What "done" means for the next session

P0, P1, and the first half of PHP P2 are shipped. The next session should pick a phase from the §13 list and own it end-to-end. Suggested next bites in priority order:

  1. Rubyscip-ruby is Sourcegraph-first-party; should follow the scip-typescript/scip-python pattern (npm-like prereq + shellout). Rails deserves its own post-processor work analogous to Laravel P2 (routes.rb, ActiveRecord, non-autoloaded files) but only if the user actually uses Rails daily.
  2. Rustscip-rust for Cargo monorepos.
  3. Vue SFC extraction — call sites in .vue files are invisible today and that's a real productivity gap on Inertia/Vue stacks. Pre-extract <script> blocks into virtual TS files before invoking scip-typescript.
  4. PHP P3 polish (lower priority): receiver-aware string-ref matching (only match view() at global scope, not when called as a method), custom user facades, Eloquent property/relationship semantics. None of these have hit a real pain point yet.
  5. MCP polish: tool responses are currently raw JSON in a text block. Could add structured content (e.g. resources/links back to source files) and first-class cancellation. Only worth doing if it hits a real latency or UX gap.

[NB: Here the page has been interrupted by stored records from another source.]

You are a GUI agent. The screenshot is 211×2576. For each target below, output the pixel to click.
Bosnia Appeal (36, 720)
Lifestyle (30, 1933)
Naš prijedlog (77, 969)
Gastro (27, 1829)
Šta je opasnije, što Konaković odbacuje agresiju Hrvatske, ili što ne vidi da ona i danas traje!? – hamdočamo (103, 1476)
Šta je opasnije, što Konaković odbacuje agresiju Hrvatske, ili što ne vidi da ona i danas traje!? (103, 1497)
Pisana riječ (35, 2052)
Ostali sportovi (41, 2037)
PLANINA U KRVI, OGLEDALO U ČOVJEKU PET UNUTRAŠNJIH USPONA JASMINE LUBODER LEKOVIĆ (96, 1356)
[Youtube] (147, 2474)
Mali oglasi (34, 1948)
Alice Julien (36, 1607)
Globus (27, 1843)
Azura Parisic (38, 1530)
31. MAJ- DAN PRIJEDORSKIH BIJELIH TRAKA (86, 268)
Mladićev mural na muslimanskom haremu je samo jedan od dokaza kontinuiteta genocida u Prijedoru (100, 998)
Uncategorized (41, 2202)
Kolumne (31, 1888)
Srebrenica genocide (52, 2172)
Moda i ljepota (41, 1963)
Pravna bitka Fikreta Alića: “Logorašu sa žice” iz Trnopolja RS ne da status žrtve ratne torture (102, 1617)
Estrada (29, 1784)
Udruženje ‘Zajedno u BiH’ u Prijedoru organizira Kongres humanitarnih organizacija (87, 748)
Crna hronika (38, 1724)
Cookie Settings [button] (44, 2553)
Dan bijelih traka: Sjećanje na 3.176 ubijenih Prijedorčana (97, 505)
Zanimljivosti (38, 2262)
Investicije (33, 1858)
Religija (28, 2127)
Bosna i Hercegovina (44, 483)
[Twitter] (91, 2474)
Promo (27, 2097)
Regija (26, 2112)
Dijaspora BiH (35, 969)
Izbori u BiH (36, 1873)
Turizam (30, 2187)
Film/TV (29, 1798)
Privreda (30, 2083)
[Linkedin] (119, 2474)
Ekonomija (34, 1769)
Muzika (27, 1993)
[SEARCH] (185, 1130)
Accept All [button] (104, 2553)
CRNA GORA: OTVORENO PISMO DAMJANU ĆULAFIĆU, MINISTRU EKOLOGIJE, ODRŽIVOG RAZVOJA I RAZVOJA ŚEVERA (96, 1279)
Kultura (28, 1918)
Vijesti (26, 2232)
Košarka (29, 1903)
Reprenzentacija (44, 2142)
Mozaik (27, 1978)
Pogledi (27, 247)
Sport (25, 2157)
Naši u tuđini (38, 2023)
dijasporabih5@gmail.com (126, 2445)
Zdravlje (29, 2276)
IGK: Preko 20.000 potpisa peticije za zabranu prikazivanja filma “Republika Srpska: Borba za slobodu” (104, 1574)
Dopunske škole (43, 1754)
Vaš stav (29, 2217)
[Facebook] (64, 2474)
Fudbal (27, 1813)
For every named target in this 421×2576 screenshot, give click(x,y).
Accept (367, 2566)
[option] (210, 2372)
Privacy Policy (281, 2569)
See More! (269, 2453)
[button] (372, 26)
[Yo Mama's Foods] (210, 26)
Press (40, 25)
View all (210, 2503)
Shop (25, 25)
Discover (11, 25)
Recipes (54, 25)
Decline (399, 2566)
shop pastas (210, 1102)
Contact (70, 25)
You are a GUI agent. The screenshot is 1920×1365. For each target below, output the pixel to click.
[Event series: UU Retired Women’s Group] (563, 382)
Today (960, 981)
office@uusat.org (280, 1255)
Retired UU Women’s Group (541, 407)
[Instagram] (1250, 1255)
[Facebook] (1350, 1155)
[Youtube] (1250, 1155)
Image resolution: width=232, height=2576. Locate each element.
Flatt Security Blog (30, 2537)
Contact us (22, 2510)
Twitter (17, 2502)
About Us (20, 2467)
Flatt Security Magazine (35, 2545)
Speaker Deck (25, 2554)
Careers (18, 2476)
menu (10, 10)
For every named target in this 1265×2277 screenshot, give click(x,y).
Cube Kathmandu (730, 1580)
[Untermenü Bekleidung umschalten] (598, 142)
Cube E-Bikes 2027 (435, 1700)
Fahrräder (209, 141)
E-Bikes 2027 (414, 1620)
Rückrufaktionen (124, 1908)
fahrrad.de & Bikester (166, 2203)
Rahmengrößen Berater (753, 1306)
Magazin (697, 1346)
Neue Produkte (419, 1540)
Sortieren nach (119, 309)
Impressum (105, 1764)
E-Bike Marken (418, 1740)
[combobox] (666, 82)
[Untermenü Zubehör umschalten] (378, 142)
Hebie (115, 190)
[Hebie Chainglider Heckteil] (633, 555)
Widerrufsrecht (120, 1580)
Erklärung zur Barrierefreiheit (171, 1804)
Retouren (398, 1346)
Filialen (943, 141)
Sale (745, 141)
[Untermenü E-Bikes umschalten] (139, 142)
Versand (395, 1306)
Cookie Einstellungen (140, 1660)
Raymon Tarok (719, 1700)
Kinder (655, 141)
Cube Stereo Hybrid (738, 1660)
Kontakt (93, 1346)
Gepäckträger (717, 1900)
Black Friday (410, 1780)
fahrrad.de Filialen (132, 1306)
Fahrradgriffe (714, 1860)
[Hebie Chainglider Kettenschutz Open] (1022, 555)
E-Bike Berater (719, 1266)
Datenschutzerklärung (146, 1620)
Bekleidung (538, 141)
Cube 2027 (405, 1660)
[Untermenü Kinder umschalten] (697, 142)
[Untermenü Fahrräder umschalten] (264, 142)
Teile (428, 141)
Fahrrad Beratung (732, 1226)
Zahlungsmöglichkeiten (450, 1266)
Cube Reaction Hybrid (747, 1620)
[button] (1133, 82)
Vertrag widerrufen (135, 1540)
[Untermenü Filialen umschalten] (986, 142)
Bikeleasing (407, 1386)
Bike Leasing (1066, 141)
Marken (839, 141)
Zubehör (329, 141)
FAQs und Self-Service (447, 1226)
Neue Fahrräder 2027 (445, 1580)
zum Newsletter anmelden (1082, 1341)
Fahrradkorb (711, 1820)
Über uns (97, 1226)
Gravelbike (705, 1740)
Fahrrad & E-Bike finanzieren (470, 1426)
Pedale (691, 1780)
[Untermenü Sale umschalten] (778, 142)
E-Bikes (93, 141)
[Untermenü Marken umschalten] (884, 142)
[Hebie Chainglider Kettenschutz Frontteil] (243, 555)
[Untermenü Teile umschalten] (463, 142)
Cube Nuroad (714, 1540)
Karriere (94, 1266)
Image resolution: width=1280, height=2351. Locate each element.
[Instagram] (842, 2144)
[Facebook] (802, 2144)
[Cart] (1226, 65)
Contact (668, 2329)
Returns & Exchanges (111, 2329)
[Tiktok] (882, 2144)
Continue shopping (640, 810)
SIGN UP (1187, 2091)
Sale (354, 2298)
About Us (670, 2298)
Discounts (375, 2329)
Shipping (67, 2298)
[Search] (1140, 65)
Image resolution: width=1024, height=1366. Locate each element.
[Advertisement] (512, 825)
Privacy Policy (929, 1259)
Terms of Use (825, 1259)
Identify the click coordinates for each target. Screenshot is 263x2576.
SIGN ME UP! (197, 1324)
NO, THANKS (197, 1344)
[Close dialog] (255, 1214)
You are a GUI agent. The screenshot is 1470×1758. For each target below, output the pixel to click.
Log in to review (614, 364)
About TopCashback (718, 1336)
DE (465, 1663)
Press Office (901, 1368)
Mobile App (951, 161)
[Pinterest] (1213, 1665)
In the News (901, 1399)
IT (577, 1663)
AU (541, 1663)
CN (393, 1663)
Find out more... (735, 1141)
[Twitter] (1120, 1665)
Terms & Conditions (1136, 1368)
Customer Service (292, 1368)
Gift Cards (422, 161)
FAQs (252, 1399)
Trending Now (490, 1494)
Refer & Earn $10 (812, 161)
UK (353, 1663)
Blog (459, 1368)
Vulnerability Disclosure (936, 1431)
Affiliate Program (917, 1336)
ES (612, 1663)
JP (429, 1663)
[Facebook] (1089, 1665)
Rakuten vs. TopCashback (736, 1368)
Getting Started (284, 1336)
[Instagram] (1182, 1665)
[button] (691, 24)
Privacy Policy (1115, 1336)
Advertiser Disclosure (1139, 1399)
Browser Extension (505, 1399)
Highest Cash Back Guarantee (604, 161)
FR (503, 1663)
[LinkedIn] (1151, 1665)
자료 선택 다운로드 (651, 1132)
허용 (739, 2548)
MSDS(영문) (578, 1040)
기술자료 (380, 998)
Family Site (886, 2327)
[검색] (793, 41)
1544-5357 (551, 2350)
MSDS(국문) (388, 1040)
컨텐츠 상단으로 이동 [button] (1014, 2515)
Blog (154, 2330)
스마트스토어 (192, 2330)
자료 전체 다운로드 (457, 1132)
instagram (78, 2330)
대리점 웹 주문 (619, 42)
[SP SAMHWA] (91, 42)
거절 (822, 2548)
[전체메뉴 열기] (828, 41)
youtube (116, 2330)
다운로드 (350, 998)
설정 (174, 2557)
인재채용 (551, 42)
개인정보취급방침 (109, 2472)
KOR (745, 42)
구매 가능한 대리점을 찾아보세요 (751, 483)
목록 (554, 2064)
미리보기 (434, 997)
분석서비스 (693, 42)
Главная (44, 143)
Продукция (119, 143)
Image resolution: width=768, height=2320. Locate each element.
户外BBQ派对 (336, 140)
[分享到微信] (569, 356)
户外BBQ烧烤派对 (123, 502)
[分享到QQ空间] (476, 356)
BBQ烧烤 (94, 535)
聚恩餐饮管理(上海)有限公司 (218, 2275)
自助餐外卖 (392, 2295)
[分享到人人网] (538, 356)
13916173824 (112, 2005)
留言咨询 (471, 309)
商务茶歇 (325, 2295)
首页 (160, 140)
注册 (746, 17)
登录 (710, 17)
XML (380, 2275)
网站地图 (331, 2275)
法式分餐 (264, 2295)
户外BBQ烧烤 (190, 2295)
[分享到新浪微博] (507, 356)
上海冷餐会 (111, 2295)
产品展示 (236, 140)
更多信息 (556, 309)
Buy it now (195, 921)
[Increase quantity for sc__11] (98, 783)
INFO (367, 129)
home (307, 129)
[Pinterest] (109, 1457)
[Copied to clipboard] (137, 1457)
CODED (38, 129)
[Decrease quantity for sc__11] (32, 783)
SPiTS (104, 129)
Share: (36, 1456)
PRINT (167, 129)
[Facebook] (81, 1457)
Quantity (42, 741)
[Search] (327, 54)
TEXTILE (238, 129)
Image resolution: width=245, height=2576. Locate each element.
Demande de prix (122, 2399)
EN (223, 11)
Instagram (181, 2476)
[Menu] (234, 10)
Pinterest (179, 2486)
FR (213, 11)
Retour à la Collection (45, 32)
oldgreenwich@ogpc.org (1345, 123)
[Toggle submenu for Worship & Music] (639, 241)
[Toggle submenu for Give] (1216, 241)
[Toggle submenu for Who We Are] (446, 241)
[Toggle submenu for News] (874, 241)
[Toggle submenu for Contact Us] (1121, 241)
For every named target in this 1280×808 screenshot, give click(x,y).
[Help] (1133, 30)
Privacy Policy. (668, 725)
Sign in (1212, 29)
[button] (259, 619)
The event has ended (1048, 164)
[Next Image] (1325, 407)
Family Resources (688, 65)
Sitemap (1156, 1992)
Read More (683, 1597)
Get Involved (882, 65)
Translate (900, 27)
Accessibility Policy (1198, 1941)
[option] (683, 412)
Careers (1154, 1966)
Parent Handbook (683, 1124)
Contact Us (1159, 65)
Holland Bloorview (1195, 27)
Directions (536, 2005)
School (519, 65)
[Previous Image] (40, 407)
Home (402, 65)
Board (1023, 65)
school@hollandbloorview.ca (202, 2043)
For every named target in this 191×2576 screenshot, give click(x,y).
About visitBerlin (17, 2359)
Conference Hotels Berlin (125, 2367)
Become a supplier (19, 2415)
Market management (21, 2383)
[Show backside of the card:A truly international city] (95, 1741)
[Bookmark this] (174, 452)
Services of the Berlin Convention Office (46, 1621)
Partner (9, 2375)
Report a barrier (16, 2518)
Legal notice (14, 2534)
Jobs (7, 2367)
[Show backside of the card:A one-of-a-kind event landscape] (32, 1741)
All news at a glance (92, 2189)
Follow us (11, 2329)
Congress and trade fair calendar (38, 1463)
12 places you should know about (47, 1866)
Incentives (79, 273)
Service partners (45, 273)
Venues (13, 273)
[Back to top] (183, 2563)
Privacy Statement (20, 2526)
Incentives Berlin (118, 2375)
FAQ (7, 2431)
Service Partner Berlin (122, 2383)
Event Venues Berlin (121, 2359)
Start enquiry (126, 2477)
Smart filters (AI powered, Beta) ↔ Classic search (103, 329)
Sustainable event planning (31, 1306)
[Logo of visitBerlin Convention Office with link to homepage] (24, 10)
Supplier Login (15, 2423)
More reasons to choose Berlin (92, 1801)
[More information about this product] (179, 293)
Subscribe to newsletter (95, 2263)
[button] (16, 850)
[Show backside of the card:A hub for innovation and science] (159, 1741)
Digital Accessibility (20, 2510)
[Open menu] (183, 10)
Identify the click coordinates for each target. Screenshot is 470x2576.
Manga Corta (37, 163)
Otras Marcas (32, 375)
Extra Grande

Explicitly deferred (do not propose proactively):

  • Multi-tool MCP registration (Codex, Cursor, Continue, Zed, etc.) — scry mcp already speaks standard MCP stdio and would work with any host. What's missing is per-target registration in scry setup. Deferred until the user actively uses a second MCP host daily. See the project memory project_multi_tool_mcp_deferred.md for the decision rationale and the design sketch for when it eventually lands.

Don't try to ship more than one of these in a single session. The phased delivery cadence is in the spec for a reason.

PHP toolchain note: to rebuild the embedded scip-php tarball at internal/sources/php/scip-php.tar.gz, clone davidrjenni/scip-php at the pinned commit, run composer install --no-dev, re-apply the src/Composer/Composer.php patch (re-prepend scip-php's bundled autoloader after the project's so its nikic/php-parser wins — see docs/DECISIONS.md), prune tests/, Tests/, .github/, *.md, and *.dist, then tar -czf the tree. There is no automation script yet; one belongs in scripts/build-scip-php.sh when someone needs to bump the pin.